Une pratique déjà appliquée en 1970
Le groupe Avril mis en cause, déplore "la manipulation d’images montées, tournées de nuit à des fins sensationnalistes". Et de poursuivre : "Ce procédé est utilisé dans le monde entier exclusivement à des fins de recherche. Il s’accompagne d’un suivi vétérinaire extrêmement rigoureux et représente à l’heure actuelle l’unique solution permettant d’étudier la digestion des protéines végétales".
De fait, l’Institut national de recherche agronomique (INRA) a déclaré à l’AFP utiliser également cette technique sur une trentaine de vaches. Et le Monde a retrouvé dans les archives de l’Institut national de l’audiovisuel (INA) un documentaire datant de 1970 décrivant cette technologie : "les fistules sont un livre ouvert sur les mystères de la genèse de nos plats favoris".
La science contre le bien-être animal
Mais cette pratique, aussi vieille soit-elle, le grand public vient, lui, de la découvrir. Et il est sous le choc. Au fil des années, le bien-être animal a pris une place grandissante dans le débat public, notamment sous l’impulsion des vidéos chocs de L214. Les marques ont dû s’adapter à ce nouveau paradigme et s’imposer des meilleures pratiques. Panzani, Système U, Monoprix, Casino… plusieurs entreprises ont ainsi décidé, sous la pression des consommateurs, de ne plus vendre d’œufs de poule en batterie à des échéances allant de 2020 à 2025. Les vaches à hublot suivront-elles la même issue ?

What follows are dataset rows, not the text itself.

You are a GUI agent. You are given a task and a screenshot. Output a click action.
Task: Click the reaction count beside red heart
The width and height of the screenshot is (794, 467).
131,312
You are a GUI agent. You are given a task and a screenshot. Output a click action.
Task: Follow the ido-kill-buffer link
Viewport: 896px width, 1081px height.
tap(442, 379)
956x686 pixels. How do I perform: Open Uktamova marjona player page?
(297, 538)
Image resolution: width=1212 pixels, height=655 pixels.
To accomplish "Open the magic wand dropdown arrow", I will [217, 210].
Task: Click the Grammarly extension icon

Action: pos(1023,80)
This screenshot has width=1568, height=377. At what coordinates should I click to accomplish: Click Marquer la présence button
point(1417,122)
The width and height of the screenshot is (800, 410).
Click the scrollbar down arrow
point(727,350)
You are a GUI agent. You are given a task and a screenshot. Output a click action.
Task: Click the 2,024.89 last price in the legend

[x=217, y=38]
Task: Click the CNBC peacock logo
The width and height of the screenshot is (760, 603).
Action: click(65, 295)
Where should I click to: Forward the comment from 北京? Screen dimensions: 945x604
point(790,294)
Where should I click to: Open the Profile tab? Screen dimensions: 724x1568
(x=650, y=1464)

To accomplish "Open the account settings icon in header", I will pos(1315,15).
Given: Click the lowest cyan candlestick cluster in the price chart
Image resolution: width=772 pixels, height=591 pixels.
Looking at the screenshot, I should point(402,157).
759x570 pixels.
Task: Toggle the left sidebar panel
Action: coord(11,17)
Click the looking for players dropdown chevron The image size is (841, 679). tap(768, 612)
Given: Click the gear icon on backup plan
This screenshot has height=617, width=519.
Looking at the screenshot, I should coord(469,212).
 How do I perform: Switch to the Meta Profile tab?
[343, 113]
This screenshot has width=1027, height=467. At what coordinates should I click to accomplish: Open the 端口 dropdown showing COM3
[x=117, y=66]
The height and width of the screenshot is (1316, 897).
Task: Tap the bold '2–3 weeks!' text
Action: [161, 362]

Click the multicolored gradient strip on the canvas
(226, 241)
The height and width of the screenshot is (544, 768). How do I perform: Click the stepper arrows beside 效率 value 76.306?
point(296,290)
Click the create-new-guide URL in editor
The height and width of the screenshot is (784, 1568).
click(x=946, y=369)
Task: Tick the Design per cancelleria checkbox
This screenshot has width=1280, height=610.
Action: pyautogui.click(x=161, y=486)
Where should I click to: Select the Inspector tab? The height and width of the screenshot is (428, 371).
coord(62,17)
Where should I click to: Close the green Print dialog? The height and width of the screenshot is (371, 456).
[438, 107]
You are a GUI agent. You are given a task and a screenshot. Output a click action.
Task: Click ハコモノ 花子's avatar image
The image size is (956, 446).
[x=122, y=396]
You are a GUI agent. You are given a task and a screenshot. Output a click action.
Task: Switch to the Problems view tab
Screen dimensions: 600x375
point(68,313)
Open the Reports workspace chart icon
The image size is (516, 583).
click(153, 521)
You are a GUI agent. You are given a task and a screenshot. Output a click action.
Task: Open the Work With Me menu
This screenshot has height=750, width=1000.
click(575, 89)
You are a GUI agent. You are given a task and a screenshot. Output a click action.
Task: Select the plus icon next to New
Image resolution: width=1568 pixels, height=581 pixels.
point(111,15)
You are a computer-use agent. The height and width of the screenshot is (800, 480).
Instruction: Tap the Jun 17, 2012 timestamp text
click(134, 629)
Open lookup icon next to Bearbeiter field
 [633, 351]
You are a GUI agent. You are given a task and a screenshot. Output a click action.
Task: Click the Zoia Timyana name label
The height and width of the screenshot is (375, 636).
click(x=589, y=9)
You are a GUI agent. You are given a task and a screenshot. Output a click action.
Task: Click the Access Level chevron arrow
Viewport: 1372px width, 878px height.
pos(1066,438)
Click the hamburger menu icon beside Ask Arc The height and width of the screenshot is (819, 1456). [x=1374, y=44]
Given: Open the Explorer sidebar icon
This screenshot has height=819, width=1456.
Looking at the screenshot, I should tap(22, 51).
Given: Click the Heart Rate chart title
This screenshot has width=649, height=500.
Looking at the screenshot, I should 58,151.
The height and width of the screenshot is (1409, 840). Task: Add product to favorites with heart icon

L’INRA, tout comme le groupe Avril, ont annoncé vouloir mettre fin à cette pratique d’ici 2025. Mais le gouvernement, lui, la défend. "C’est choquant", a reconnu la secrétaire d’État à la Transition écologique Brune Poirson chez Public Sénat mais "ce sont des pratiques scientifiques et qui ne font pas souffrir l’animal. On en est sûr car on sait mesurer le stress chez les animaux". Même son de cloche chez le ministre de l’Agriculture Didier Guillaume qui défend la recherche. Des arguments qui font suite au discours politique générale d’Edouard Philippe à l’Assemblée nationale. Le Premier ministre avait alors déclaré : "Je crois en la science. Je voudrais qu’elle ait plus de place dans le débat public et que nos choix sont dictés par elle".